Star Trek Themed Kirk Ransomware - Webroot analysis
March 2017 by Webroot
There’s a new piece of ransomware called Kirk that’s been discovered by an Avast malware researcher and is thought to be the first ransomware to utilize Monero as the ransom payment of choice. Monero is an alternative cyptocurrency to BitCoin and believe to offer greater anonymity. The decryptor "Spock" will be supplied to the victim once the payment is made, but at this time the ransomware does not look like it can be decrypted.
Eric Klonowski, Reverse Engineer at Webroot at taken the malware apart and below are some insights from him.

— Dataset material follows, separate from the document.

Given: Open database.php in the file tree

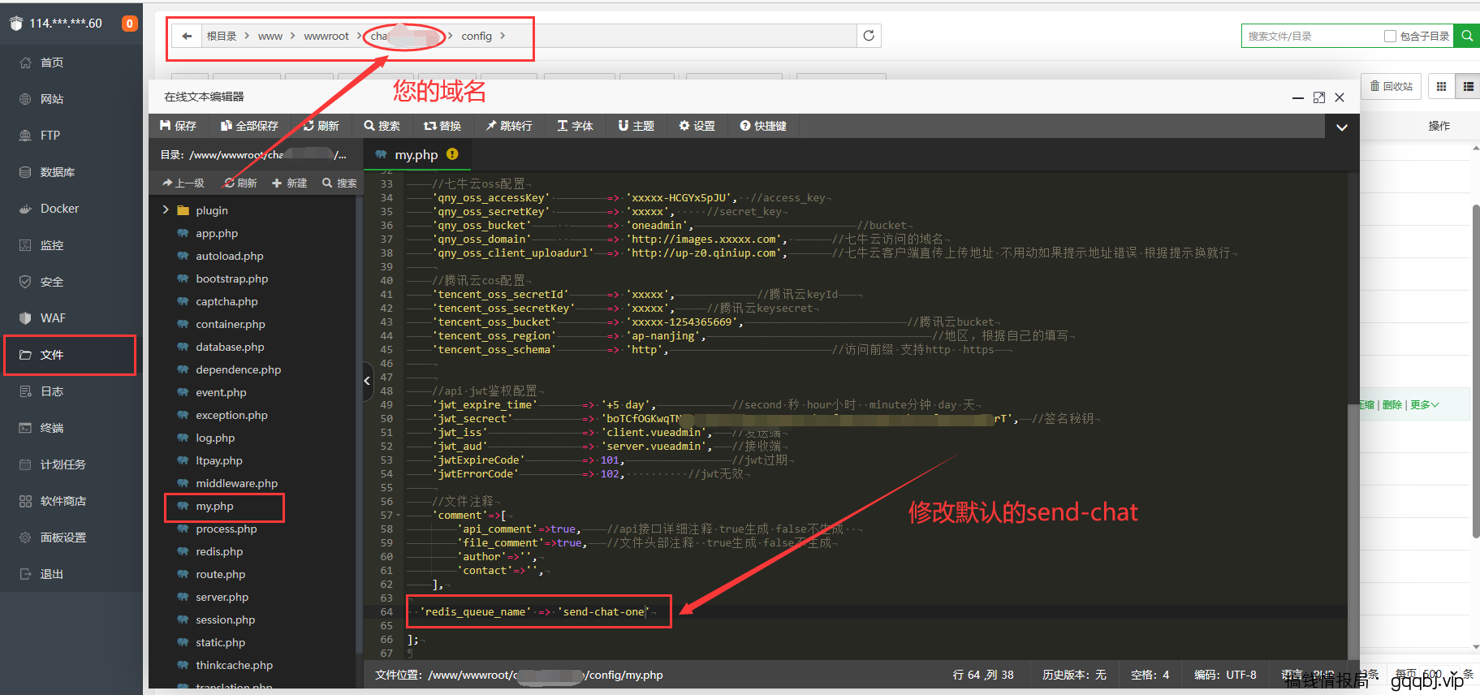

The newly surfaced Kirk ransomware disguises itself as the popular Low Orbit Ion Cannon, an internet activist denial of service tool. The malware is written in python and packaged up in a 5.5 Mb python to exe dropper that is distributed with a 4096 bit RSA public key. No crafty detection evasion is employed. It generates a single AES key for use in encrypting all files, which is encrypted with the public key and written to disk. Files are encrypted with AES in CBC mode, are prepended with the file size and IV in plaintext, and are padded out to 16 bytes with spaces. The malware relies on the common PyCrypto libraries for all encryption. The ransom letter demands payment via the Monero blockchain crypto currency, a rising standard amongst small-time ransomware operations. The Kirk malware demonstrates that ransomware crypto can be effectively implemented in a few lines of code with relatively few weaknesses.